* [Material provided]
++++++++++

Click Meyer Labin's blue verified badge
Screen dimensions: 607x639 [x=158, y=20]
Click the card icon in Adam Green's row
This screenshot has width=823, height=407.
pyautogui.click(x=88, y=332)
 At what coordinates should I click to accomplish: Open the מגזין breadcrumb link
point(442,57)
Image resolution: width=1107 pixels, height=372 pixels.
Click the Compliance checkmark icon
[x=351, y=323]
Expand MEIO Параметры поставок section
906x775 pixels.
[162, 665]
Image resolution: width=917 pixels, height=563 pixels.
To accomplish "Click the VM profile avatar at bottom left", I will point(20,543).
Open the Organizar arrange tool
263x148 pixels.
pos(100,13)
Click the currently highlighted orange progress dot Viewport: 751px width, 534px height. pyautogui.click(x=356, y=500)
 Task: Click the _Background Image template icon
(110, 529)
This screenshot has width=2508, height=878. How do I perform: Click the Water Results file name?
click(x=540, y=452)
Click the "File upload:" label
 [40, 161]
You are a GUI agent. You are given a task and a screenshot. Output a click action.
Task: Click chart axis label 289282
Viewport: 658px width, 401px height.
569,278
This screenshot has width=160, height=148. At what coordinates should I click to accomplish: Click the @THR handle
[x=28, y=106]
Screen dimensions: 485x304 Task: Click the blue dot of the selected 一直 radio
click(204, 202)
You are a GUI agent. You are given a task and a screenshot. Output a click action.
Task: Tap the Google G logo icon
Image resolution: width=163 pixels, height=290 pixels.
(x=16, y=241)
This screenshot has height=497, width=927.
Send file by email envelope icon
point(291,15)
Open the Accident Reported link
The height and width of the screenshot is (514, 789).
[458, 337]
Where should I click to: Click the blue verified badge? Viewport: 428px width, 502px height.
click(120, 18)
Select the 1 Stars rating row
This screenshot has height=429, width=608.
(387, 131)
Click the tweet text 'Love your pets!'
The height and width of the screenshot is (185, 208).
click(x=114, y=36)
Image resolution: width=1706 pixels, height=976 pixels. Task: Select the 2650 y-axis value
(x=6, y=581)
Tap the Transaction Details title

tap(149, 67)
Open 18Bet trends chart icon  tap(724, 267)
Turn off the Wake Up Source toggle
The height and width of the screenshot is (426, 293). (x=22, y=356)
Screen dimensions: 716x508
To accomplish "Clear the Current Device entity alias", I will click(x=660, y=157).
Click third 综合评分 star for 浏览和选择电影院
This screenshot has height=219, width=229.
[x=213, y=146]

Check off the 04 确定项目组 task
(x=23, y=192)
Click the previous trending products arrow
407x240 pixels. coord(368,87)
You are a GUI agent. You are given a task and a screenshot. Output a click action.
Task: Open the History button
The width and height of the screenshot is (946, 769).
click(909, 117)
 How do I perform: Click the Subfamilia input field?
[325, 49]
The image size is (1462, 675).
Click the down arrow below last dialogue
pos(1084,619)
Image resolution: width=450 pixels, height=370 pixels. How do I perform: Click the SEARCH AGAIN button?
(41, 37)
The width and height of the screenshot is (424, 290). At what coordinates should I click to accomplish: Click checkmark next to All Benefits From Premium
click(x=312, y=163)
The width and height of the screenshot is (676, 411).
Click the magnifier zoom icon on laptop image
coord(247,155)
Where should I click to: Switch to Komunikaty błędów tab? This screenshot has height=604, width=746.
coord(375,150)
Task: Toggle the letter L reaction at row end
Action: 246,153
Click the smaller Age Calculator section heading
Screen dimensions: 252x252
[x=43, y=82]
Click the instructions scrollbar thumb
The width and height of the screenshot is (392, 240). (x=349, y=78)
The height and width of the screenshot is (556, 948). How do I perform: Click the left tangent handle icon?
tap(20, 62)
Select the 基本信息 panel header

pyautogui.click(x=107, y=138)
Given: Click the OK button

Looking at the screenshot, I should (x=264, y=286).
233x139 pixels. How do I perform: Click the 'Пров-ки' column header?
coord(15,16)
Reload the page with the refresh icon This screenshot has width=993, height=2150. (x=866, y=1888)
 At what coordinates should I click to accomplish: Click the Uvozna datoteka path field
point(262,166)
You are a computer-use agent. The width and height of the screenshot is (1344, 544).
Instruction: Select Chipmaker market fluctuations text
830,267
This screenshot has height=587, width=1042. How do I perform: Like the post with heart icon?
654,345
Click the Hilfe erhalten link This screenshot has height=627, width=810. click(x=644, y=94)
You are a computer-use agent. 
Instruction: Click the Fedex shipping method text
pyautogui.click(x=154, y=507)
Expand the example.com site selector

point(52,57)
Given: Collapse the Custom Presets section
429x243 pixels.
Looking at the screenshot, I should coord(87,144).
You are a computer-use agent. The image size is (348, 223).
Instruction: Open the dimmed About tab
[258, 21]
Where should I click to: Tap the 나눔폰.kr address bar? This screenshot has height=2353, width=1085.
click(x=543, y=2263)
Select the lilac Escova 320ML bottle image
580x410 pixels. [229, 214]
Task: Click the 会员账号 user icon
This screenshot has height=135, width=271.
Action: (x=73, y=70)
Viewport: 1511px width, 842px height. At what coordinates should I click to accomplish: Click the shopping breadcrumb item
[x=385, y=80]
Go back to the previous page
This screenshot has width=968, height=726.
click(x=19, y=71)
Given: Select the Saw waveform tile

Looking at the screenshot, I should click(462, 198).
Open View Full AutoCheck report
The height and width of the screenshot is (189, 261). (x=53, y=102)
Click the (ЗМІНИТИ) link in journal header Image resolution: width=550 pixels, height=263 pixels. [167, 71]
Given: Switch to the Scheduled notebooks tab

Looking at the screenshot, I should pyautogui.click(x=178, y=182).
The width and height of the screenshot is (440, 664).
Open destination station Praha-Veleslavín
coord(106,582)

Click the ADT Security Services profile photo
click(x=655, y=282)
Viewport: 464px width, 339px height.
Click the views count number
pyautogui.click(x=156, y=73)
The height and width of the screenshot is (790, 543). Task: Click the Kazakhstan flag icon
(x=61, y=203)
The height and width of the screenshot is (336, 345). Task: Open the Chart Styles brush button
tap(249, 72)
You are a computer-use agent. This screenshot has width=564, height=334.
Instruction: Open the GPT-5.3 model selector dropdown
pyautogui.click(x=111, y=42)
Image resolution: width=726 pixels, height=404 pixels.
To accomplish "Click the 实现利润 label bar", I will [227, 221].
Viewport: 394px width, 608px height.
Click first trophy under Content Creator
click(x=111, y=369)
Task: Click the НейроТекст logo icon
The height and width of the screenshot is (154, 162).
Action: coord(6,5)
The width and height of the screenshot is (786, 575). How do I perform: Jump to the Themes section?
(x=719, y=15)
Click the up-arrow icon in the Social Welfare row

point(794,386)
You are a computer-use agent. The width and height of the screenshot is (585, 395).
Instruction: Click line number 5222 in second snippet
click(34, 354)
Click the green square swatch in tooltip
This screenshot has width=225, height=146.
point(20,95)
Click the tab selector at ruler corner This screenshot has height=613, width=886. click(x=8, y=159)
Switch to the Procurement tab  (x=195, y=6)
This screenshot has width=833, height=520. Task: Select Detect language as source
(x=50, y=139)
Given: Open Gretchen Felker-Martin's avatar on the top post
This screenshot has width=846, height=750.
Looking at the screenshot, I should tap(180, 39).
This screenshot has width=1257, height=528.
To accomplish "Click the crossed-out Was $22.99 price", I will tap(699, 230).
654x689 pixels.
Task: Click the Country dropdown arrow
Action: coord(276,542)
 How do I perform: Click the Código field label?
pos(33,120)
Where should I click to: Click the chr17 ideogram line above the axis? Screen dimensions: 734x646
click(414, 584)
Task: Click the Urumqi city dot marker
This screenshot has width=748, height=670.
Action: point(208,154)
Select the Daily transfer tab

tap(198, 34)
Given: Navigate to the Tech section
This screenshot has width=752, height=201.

++++++++++

* [Problem to work on]
Could you output every entry above exactly as it stands?

* [Solution below]
Click Meyer Labin's blue verified badge
Screen dimensions: 607x639 [x=158, y=20]
Click the card icon in Adam Green's row
This screenshot has width=823, height=407.
pyautogui.click(x=88, y=332)
 At what coordinates should I click to accomplish: Open the מגזין breadcrumb link
point(442,57)
Image resolution: width=1107 pixels, height=372 pixels.
Click the Compliance checkmark icon
[x=351, y=323]
Expand MEIO Параметры поставок section
906x775 pixels.
[162, 665]
Image resolution: width=917 pixels, height=563 pixels.
To accomplish "Click the VM profile avatar at bottom left", I will point(20,543).
Open the Organizar arrange tool
263x148 pixels.
pos(100,13)
Click the currently highlighted orange progress dot Viewport: 751px width, 534px height. pyautogui.click(x=356, y=500)
 Task: Click the _Background Image template icon
(110, 529)
This screenshot has width=2508, height=878. How do I perform: Click the Water Results file name?
click(x=540, y=452)
Click the "File upload:" label
 [40, 161]
You are a GUI agent. You are given a task and a screenshot. Output a click action.
Task: Click chart axis label 289282
Viewport: 658px width, 401px height.
569,278
This screenshot has width=160, height=148. At what coordinates should I click to accomplish: Click the @THR handle
[x=28, y=106]
Screen dimensions: 485x304 Task: Click the blue dot of the selected 一直 radio
click(204, 202)
You are a GUI agent. You are given a task and a screenshot. Output a click action.
Task: Tap the Google G logo icon
Image resolution: width=163 pixels, height=290 pixels.
(x=16, y=241)
This screenshot has height=497, width=927.
Send file by email envelope icon
point(291,15)
Open the Accident Reported link
The height and width of the screenshot is (514, 789).
[458, 337]
Where should I click to: Click the blue verified badge? Viewport: 428px width, 502px height.
click(120, 18)
Select the 1 Stars rating row
This screenshot has height=429, width=608.
(387, 131)
Click the tweet text 'Love your pets!'
The height and width of the screenshot is (185, 208).
click(x=114, y=36)
Image resolution: width=1706 pixels, height=976 pixels. Task: Select the 2650 y-axis value
(x=6, y=581)
Tap the Transaction Details title

tap(149, 67)
Open 18Bet trends chart icon  tap(724, 267)
Turn off the Wake Up Source toggle
The height and width of the screenshot is (426, 293). (x=22, y=356)
Screen dimensions: 716x508
To accomplish "Clear the Current Device entity alias", I will click(x=660, y=157).
Click third 综合评分 star for 浏览和选择电影院
This screenshot has height=219, width=229.
[x=213, y=146]

Check off the 04 确定项目组 task
(x=23, y=192)
Click the previous trending products arrow
407x240 pixels. coord(368,87)
You are a GUI agent. You are given a task and a screenshot. Output a click action.
Task: Open the History button
The width and height of the screenshot is (946, 769).
click(909, 117)
 How do I perform: Click the Subfamilia input field?
[325, 49]
The image size is (1462, 675).
Click the down arrow below last dialogue
pos(1084,619)
Image resolution: width=450 pixels, height=370 pixels. How do I perform: Click the SEARCH AGAIN button?
(41, 37)
The width and height of the screenshot is (424, 290). At what coordinates should I click to accomplish: Click checkmark next to All Benefits From Premium
click(x=312, y=163)
The width and height of the screenshot is (676, 411).
Click the magnifier zoom icon on laptop image
coord(247,155)
Where should I click to: Switch to Komunikaty błędów tab? This screenshot has height=604, width=746.
coord(375,150)
Task: Toggle the letter L reaction at row end
Action: 246,153
Click the smaller Age Calculator section heading
Screen dimensions: 252x252
[x=43, y=82]
Click the instructions scrollbar thumb
The width and height of the screenshot is (392, 240). (x=349, y=78)
The height and width of the screenshot is (556, 948). How do I perform: Click the left tangent handle icon?
tap(20, 62)
Select the 基本信息 panel header

pyautogui.click(x=107, y=138)
Given: Click the OK button

Looking at the screenshot, I should (x=264, y=286).
233x139 pixels. How do I perform: Click the 'Пров-ки' column header?
coord(15,16)
Reload the page with the refresh icon This screenshot has width=993, height=2150. (x=866, y=1888)
 At what coordinates should I click to accomplish: Click the Uvozna datoteka path field
point(262,166)
You are a computer-use agent. The width and height of the screenshot is (1344, 544).
Instruction: Select Chipmaker market fluctuations text
830,267
This screenshot has height=587, width=1042. How do I perform: Like the post with heart icon?
654,345
Click the Hilfe erhalten link This screenshot has height=627, width=810. click(x=644, y=94)
You are a computer-use agent. 
Instruction: Click the Fedex shipping method text
pyautogui.click(x=154, y=507)
Expand the example.com site selector

point(52,57)
Given: Collapse the Custom Presets section
429x243 pixels.
Looking at the screenshot, I should coord(87,144).
You are a computer-use agent. The image size is (348, 223).
Instruction: Open the dimmed About tab
[258, 21]
Where should I click to: Tap the 나눔폰.kr address bar? This screenshot has height=2353, width=1085.
click(x=543, y=2263)
Select the lilac Escova 320ML bottle image
580x410 pixels. [229, 214]
Task: Click the 会员账号 user icon
This screenshot has height=135, width=271.
Action: (x=73, y=70)
Viewport: 1511px width, 842px height. At what coordinates should I click to accomplish: Click the shopping breadcrumb item
[x=385, y=80]
Go back to the previous page
This screenshot has width=968, height=726.
click(x=19, y=71)
Given: Select the Saw waveform tile

Looking at the screenshot, I should click(462, 198).
Open View Full AutoCheck report
The height and width of the screenshot is (189, 261). (x=53, y=102)
Click the (ЗМІНИТИ) link in journal header Image resolution: width=550 pixels, height=263 pixels. [167, 71]
Given: Switch to the Scheduled notebooks tab

Looking at the screenshot, I should pyautogui.click(x=178, y=182).
The width and height of the screenshot is (440, 664).
Open destination station Praha-Veleslavín
coord(106,582)

Click the ADT Security Services profile photo
click(x=655, y=282)
Viewport: 464px width, 339px height.
Click the views count number
pyautogui.click(x=156, y=73)
The height and width of the screenshot is (790, 543). Task: Click the Kazakhstan flag icon
(x=61, y=203)
The height and width of the screenshot is (336, 345). Task: Open the Chart Styles brush button
tap(249, 72)
You are a computer-use agent. This screenshot has width=564, height=334.
Instruction: Open the GPT-5.3 model selector dropdown
pyautogui.click(x=111, y=42)
Image resolution: width=726 pixels, height=404 pixels.
To accomplish "Click the 实现利润 label bar", I will [227, 221].
Viewport: 394px width, 608px height.
Click first trophy under Content Creator
click(x=111, y=369)
Task: Click the НейроТекст logo icon
The height and width of the screenshot is (154, 162).
Action: coord(6,5)
The width and height of the screenshot is (786, 575). How do I perform: Jump to the Themes section?
(x=719, y=15)
Click the up-arrow icon in the Social Welfare row

point(794,386)
You are a computer-use agent. The width and height of the screenshot is (585, 395).
Instruction: Click line number 5222 in second snippet
click(34, 354)
Click the green square swatch in tooltip
This screenshot has width=225, height=146.
point(20,95)
Click the tab selector at ruler corner This screenshot has height=613, width=886. click(x=8, y=159)
Switch to the Procurement tab  (x=195, y=6)
This screenshot has width=833, height=520. Task: Select Detect language as source
(x=50, y=139)
Given: Open Gretchen Felker-Martin's avatar on the top post
This screenshot has width=846, height=750.
Looking at the screenshot, I should tap(180, 39).
This screenshot has width=1257, height=528.
To accomplish "Click the crossed-out Was $22.99 price", I will tap(699, 230).
654x689 pixels.
Task: Click the Country dropdown arrow
Action: coord(276,542)
 How do I perform: Click the Código field label?
pos(33,120)
Where should I click to: Click the chr17 ideogram line above the axis? Screen dimensions: 734x646
click(414, 584)
Task: Click the Urumqi city dot marker
This screenshot has width=748, height=670.
Action: point(208,154)
Select the Daily transfer tab

tap(198, 34)
Given: Navigate to the Tech section
This screenshot has width=752, height=201.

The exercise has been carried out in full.